▸ Excerpted records:
»»
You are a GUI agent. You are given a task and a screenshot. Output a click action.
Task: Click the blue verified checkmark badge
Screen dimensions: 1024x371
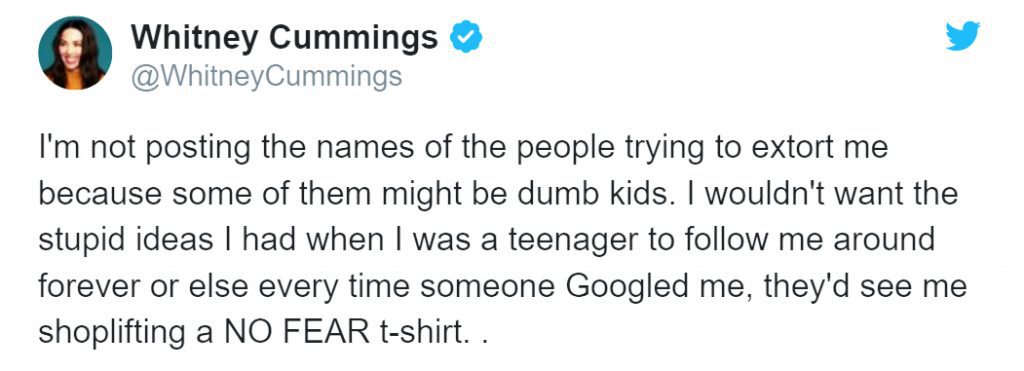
««
»»
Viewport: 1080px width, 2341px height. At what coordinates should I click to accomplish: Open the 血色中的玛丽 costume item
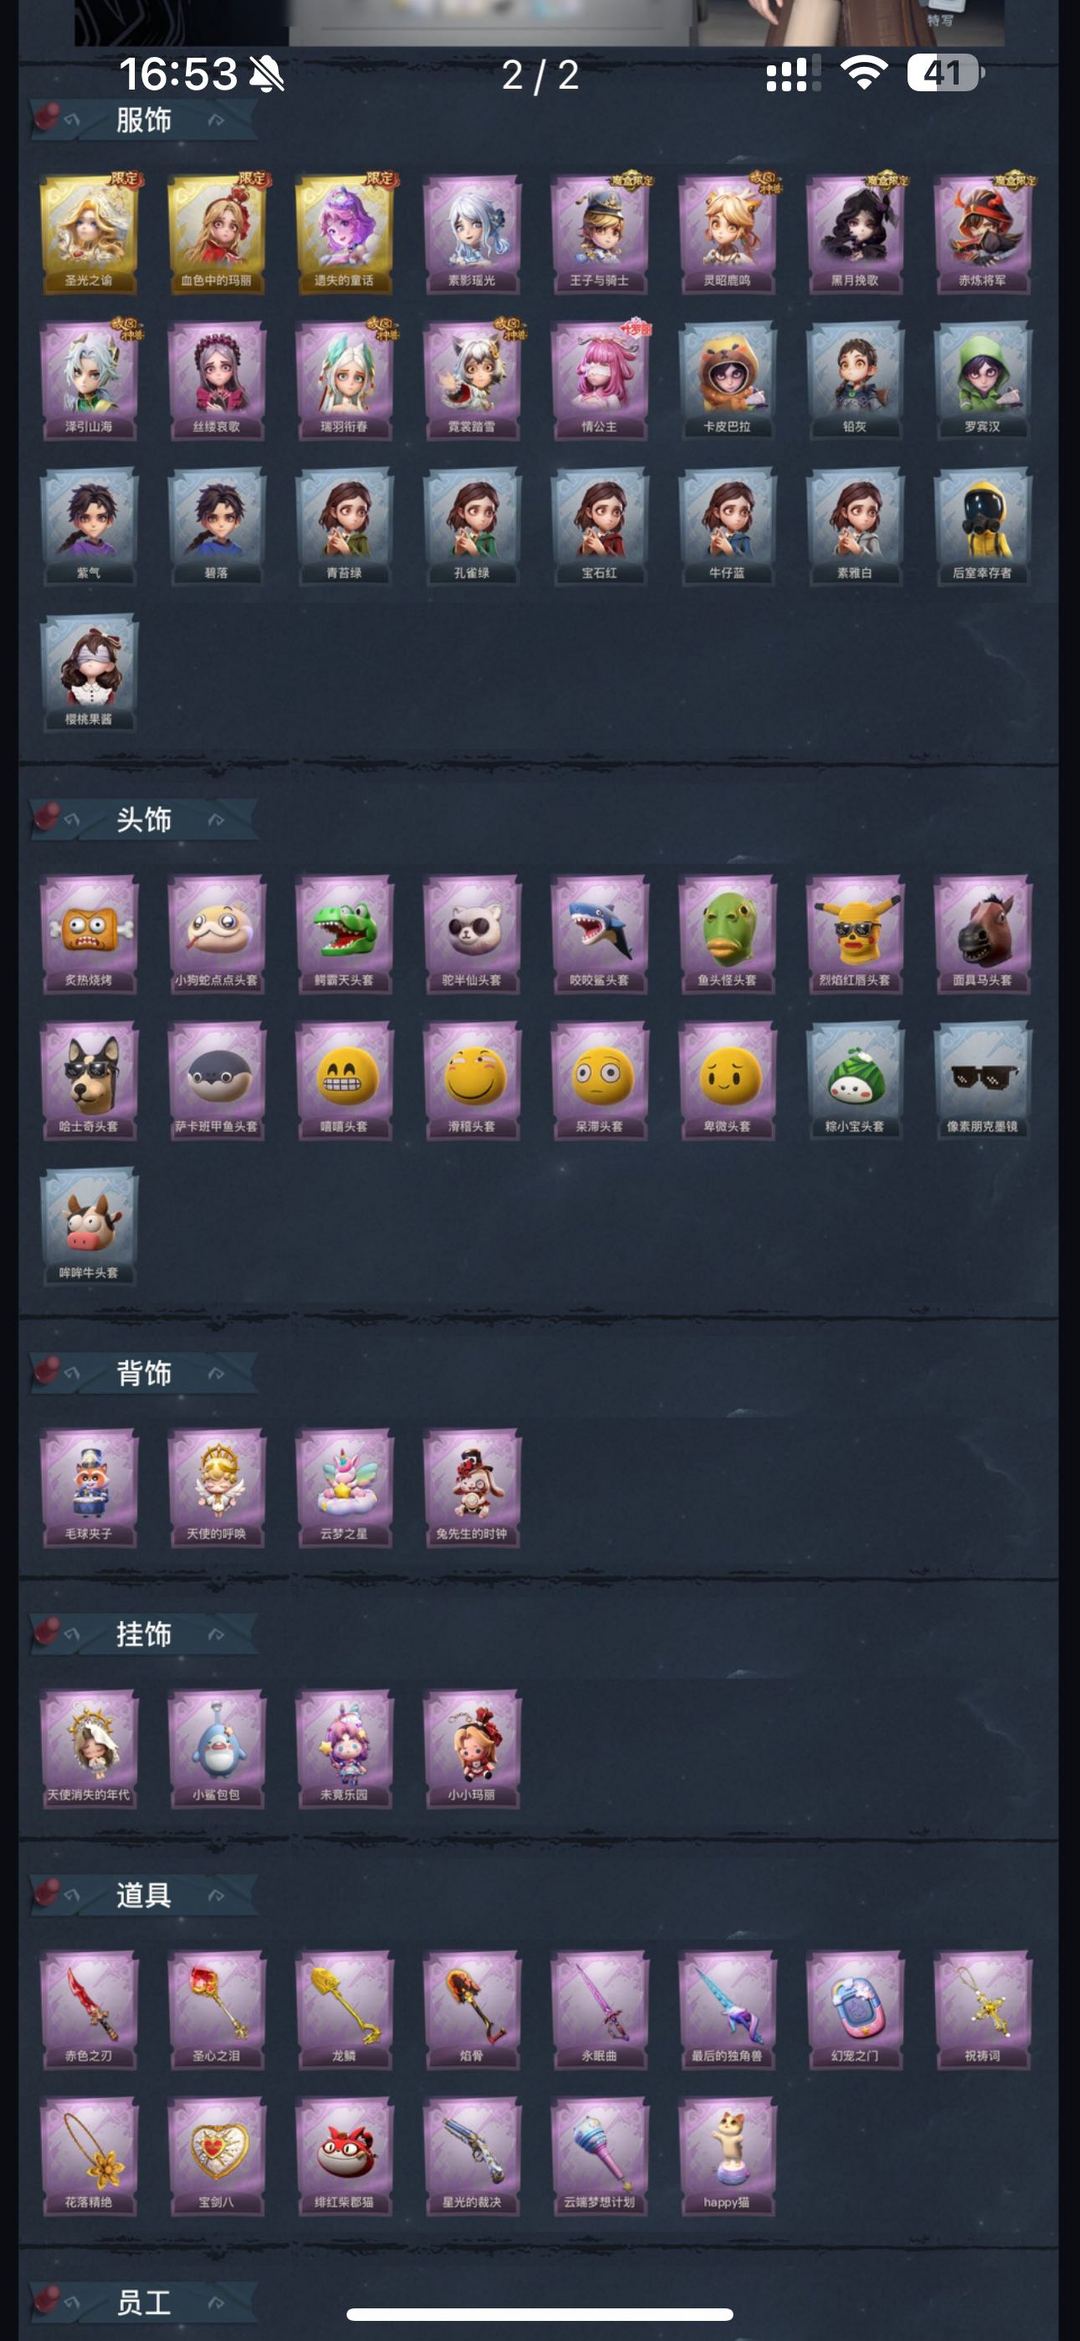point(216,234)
««
»»
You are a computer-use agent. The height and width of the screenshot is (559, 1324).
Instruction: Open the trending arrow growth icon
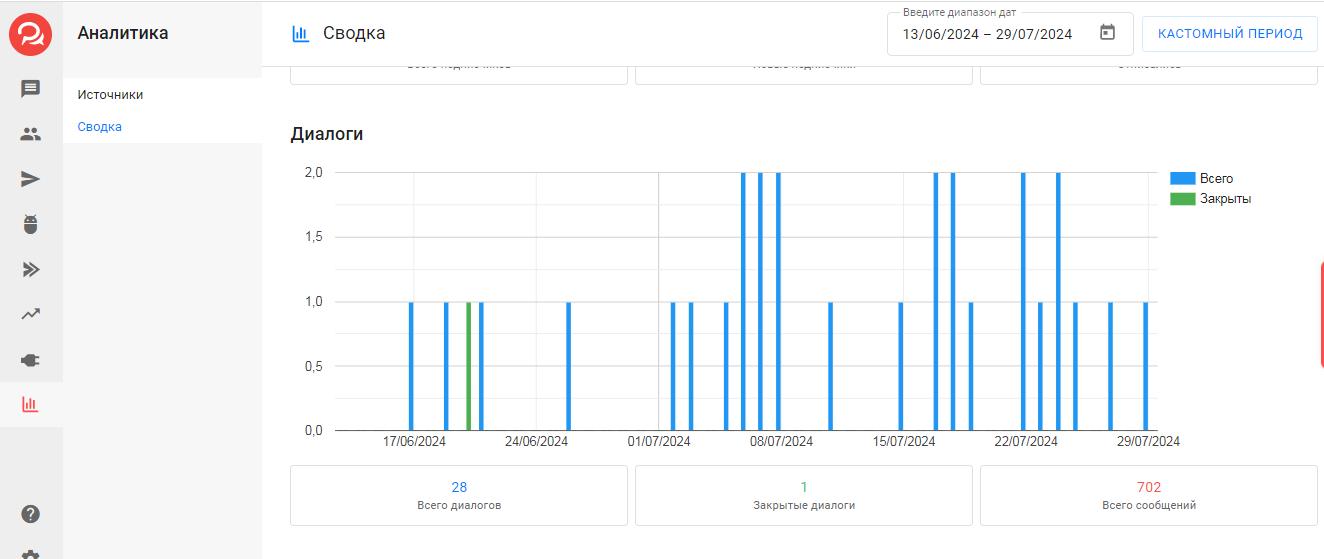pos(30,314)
««
▸ Action item: Set down, exactly as they stand above, the lines starting with the line with "You are a GUI" and going on through the line with "Screen dimensions: 1024x371", and no others.

▸ Solution for this problem:
You are a GUI agent. You are given a task and a screenshot. Output a click action.
Task: Click the blue verified checkmark badge
Screen dimensions: 1024x371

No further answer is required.